Until now, marine biologists thought the deepest-diving air-breathing animals were sperm whales, which have been recorded at 3,740 feet below the ocean's surface.

New findings transfer the title to the leatherback sea turtle, recently tracked to at least 3,936 feet, almost three-quarters of a mile under the waves.

Leatherbacks, which can weigh more than 1,300 pounds, are the largest living turtles and the most widely distributed reptile in the world. They ply both coasts of the Atlantic from Newfoundland to Argentina and Norway to South Africa and the Pacific coast from the Soviet Union to Tasmania, south of Australia.

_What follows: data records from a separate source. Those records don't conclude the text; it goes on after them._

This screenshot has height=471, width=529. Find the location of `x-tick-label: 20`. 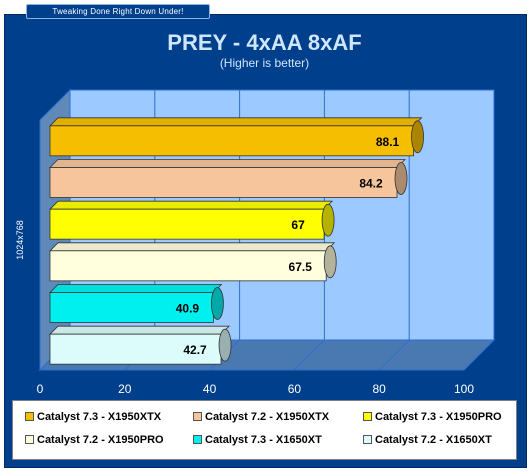

x-tick-label: 20 is located at coordinates (125, 389).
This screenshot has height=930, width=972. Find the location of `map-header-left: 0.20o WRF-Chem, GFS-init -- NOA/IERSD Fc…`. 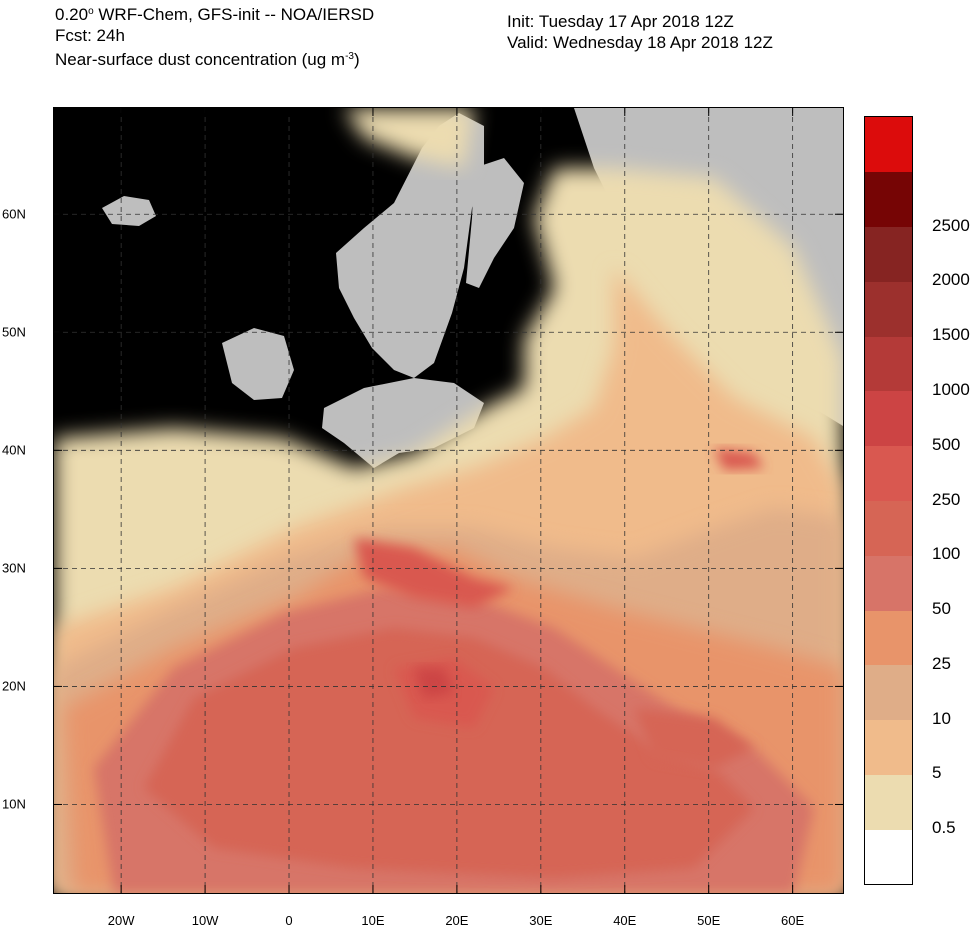

map-header-left: 0.20o WRF-Chem, GFS-init -- NOA/IERSD Fc… is located at coordinates (214, 36).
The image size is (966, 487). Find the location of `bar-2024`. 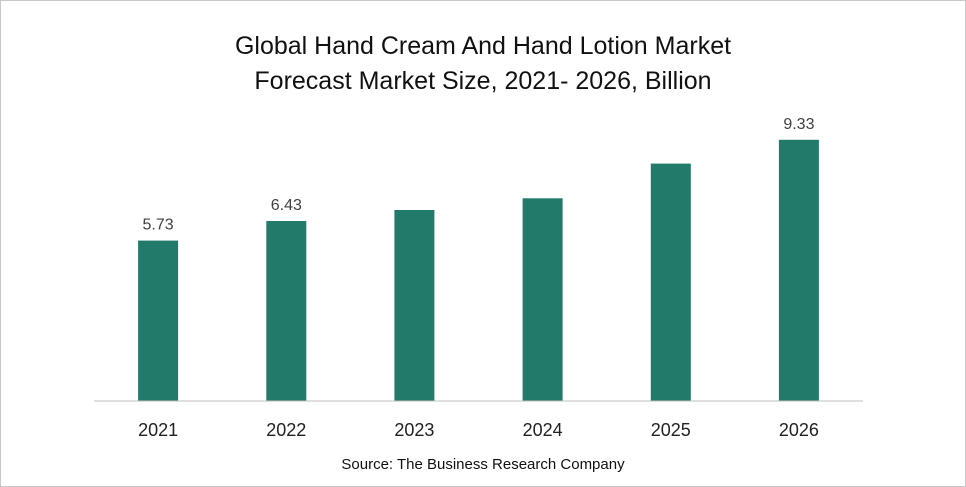

bar-2024 is located at coordinates (542, 300).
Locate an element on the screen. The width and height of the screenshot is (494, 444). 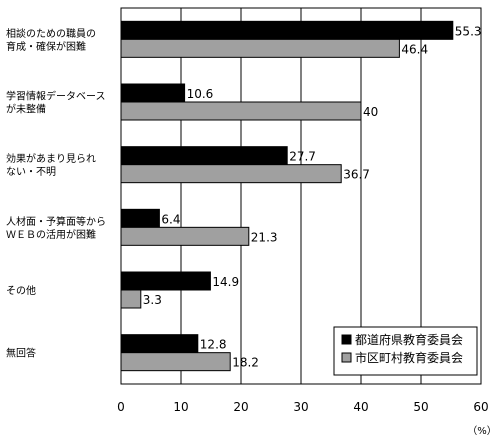
legend-label: 市区町村教育委員会 is located at coordinates (409, 358).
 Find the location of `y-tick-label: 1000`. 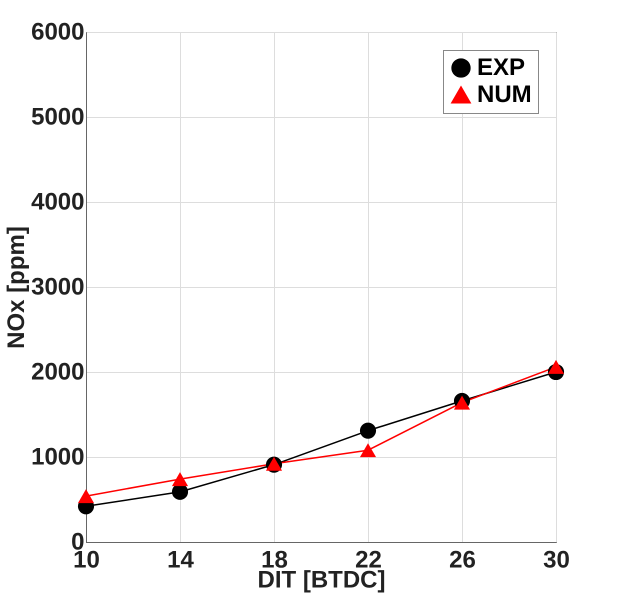

y-tick-label: 1000 is located at coordinates (58, 457).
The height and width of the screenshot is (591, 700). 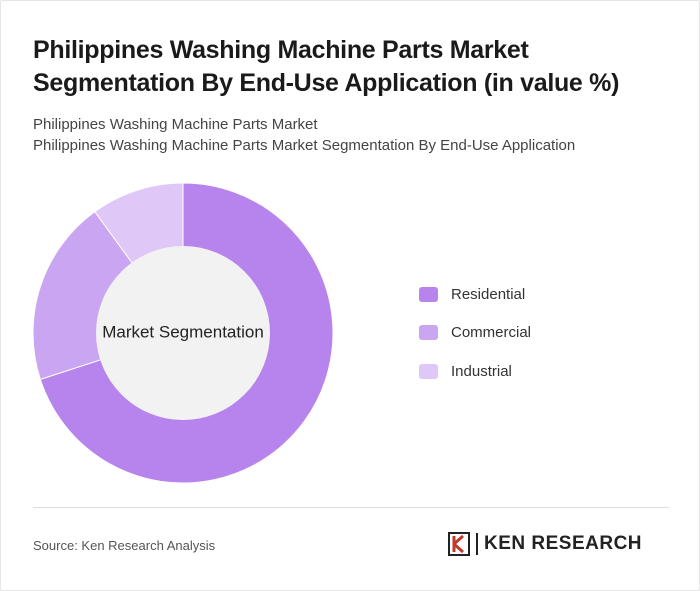 I want to click on center-label: Market Segmentation, so click(x=183, y=332).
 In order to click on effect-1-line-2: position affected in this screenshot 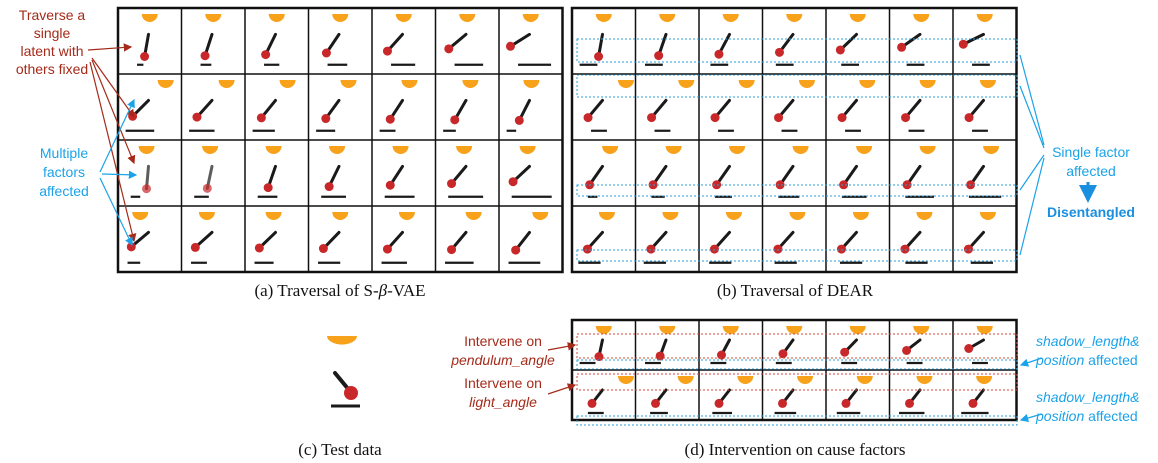, I will do `click(1086, 360)`.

Because leatherbacks maintain warm body temperatures even in cold waters, some scientists speculate that the reptiles may have active temperature-maintaining mechanisms comparable to those of warm-blooded mammals. Others say it may be their bulk -- a high volume within a small surface area -- that keeps them from losing too much heat.

The turtle's diving depth was monitored by Scott Eckert of the University of Georgia with the aid of a pressure-sensitive recording device fastened to the animal, which Eckert read each time the turtle surfaced for air. The device was calibrated only to 3,280 feet (1,000 meters), but on the record dive, the indicator went well off the scale. Eckert estimated the true depth -- on the basis of the time the same animal spent in shallower dives -- at a minimum of 3,936 feet (1,200 meters).